#### TASK ITEM
Extract the entries in their exact form.

#### DATA LISTING
++++++++++++++++++++
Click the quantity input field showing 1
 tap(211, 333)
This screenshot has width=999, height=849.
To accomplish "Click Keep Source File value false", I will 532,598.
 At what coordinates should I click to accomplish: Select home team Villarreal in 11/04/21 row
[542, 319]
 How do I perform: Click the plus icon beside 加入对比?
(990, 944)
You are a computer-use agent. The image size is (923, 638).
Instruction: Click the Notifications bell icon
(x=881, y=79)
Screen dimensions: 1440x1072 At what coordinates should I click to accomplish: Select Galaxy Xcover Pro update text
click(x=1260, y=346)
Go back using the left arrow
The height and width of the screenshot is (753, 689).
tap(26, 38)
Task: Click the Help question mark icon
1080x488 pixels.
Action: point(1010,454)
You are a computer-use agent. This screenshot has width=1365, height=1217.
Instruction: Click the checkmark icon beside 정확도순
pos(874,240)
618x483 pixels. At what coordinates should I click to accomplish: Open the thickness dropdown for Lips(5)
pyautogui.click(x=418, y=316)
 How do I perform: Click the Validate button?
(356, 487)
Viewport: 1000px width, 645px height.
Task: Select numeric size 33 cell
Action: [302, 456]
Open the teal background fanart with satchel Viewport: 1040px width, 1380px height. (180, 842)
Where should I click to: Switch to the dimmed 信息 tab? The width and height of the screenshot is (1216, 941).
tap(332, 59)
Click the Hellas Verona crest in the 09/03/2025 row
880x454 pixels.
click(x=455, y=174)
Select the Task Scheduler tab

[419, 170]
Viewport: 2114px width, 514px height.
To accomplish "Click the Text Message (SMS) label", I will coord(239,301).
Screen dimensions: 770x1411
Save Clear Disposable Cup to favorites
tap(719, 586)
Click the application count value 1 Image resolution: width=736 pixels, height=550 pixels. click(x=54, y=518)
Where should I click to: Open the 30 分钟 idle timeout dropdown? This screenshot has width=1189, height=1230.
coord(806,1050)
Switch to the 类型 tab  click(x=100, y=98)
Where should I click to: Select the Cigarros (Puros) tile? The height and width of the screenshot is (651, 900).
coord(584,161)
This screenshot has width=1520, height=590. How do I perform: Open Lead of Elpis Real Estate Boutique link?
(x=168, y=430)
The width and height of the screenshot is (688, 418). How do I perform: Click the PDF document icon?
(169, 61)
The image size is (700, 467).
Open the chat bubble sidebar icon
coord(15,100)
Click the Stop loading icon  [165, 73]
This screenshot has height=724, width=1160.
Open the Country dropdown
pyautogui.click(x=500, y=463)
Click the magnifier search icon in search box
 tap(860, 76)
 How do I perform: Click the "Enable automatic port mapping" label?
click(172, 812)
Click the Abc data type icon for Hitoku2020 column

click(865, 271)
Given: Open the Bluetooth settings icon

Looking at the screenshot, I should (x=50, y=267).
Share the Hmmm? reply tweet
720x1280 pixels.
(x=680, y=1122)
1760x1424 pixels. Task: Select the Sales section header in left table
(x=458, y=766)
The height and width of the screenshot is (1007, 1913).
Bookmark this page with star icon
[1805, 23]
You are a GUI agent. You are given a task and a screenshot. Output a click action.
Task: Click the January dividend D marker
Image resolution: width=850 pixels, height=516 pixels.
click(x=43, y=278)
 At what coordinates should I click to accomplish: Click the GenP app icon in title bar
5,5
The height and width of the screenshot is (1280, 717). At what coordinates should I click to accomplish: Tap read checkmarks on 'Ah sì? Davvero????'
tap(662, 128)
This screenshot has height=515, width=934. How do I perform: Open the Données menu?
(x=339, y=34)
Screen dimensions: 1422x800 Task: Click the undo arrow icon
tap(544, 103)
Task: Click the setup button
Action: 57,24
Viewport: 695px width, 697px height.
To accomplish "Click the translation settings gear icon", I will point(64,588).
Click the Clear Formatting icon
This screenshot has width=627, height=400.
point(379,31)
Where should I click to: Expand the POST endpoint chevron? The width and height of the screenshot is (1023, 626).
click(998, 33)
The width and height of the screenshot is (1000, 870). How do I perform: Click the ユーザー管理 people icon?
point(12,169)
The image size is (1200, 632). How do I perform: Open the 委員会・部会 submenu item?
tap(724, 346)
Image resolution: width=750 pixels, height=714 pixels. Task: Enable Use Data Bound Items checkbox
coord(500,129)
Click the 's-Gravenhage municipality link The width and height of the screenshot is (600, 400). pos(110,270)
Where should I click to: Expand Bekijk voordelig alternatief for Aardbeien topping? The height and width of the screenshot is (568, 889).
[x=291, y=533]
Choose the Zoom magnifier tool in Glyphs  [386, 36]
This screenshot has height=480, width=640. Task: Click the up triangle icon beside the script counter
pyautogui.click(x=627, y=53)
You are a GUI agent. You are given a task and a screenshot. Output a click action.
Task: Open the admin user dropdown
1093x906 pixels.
++++++++++++++++++++
#### ANSWER SPACE
Click the quantity input field showing 1
 tap(211, 333)
This screenshot has width=999, height=849.
To accomplish "Click Keep Source File value false", I will 532,598.
 At what coordinates should I click to accomplish: Select home team Villarreal in 11/04/21 row
[542, 319]
 How do I perform: Click the plus icon beside 加入对比?
(990, 944)
You are a computer-use agent. The image size is (923, 638).
Instruction: Click the Notifications bell icon
(x=881, y=79)
Screen dimensions: 1440x1072 At what coordinates should I click to accomplish: Select Galaxy Xcover Pro update text
click(x=1260, y=346)
Go back using the left arrow
The height and width of the screenshot is (753, 689).
tap(26, 38)
Task: Click the Help question mark icon
1080x488 pixels.
Action: point(1010,454)
You are a computer-use agent. This screenshot has width=1365, height=1217.
Instruction: Click the checkmark icon beside 정확도순
pos(874,240)
618x483 pixels. At what coordinates should I click to accomplish: Open the thickness dropdown for Lips(5)
pyautogui.click(x=418, y=316)
 How do I perform: Click the Validate button?
(356, 487)
Viewport: 1000px width, 645px height.
Task: Select numeric size 33 cell
Action: [302, 456]
Open the teal background fanart with satchel Viewport: 1040px width, 1380px height. (180, 842)
Where should I click to: Switch to the dimmed 信息 tab? The width and height of the screenshot is (1216, 941).
tap(332, 59)
Click the Hellas Verona crest in the 09/03/2025 row
880x454 pixels.
click(x=455, y=174)
Select the Task Scheduler tab

[419, 170]
Viewport: 2114px width, 514px height.
To accomplish "Click the Text Message (SMS) label", I will coord(239,301).
Screen dimensions: 770x1411
Save Clear Disposable Cup to favorites
tap(719, 586)
Click the application count value 1 Image resolution: width=736 pixels, height=550 pixels. click(x=54, y=518)
Where should I click to: Open the 30 分钟 idle timeout dropdown? This screenshot has width=1189, height=1230.
coord(806,1050)
Switch to the 类型 tab  click(x=100, y=98)
Where should I click to: Select the Cigarros (Puros) tile? The height and width of the screenshot is (651, 900).
coord(584,161)
This screenshot has width=1520, height=590. How do I perform: Open Lead of Elpis Real Estate Boutique link?
(x=168, y=430)
The width and height of the screenshot is (688, 418). How do I perform: Click the PDF document icon?
(169, 61)
The image size is (700, 467).
Open the chat bubble sidebar icon
coord(15,100)
Click the Stop loading icon  [165, 73]
This screenshot has height=724, width=1160.
Open the Country dropdown
pyautogui.click(x=500, y=463)
Click the magnifier search icon in search box
 tap(860, 76)
 How do I perform: Click the "Enable automatic port mapping" label?
click(172, 812)
Click the Abc data type icon for Hitoku2020 column

click(865, 271)
Given: Open the Bluetooth settings icon

Looking at the screenshot, I should (x=50, y=267).
Share the Hmmm? reply tweet
720x1280 pixels.
(x=680, y=1122)
1760x1424 pixels. Task: Select the Sales section header in left table
(x=458, y=766)
The height and width of the screenshot is (1007, 1913).
Bookmark this page with star icon
[1805, 23]
You are a GUI agent. You are given a task and a screenshot. Output a click action.
Task: Click the January dividend D marker
Image resolution: width=850 pixels, height=516 pixels.
click(x=43, y=278)
 At what coordinates should I click to accomplish: Click the GenP app icon in title bar
5,5
The height and width of the screenshot is (1280, 717). At what coordinates should I click to accomplish: Tap read checkmarks on 'Ah sì? Davvero????'
tap(662, 128)
This screenshot has height=515, width=934. How do I perform: Open the Données menu?
(x=339, y=34)
Screen dimensions: 1422x800 Task: Click the undo arrow icon
tap(544, 103)
Task: Click the setup button
Action: 57,24
Viewport: 695px width, 697px height.
To accomplish "Click the translation settings gear icon", I will point(64,588).
Click the Clear Formatting icon
This screenshot has width=627, height=400.
point(379,31)
Where should I click to: Expand the POST endpoint chevron? The width and height of the screenshot is (1023, 626).
click(998, 33)
The width and height of the screenshot is (1000, 870). How do I perform: Click the ユーザー管理 people icon?
point(12,169)
The image size is (1200, 632). How do I perform: Open the 委員会・部会 submenu item?
tap(724, 346)
Image resolution: width=750 pixels, height=714 pixels. Task: Enable Use Data Bound Items checkbox
coord(500,129)
Click the 's-Gravenhage municipality link The width and height of the screenshot is (600, 400). pos(110,270)
Where should I click to: Expand Bekijk voordelig alternatief for Aardbeien topping? The height and width of the screenshot is (568, 889).
[x=291, y=533]
Choose the Zoom magnifier tool in Glyphs  [386, 36]
This screenshot has height=480, width=640. Task: Click the up triangle icon beside the script counter
pyautogui.click(x=627, y=53)
You are a GUI agent. You are given a task and a screenshot. Output a click action.
Task: Open the admin user dropdown
1093x906 pixels.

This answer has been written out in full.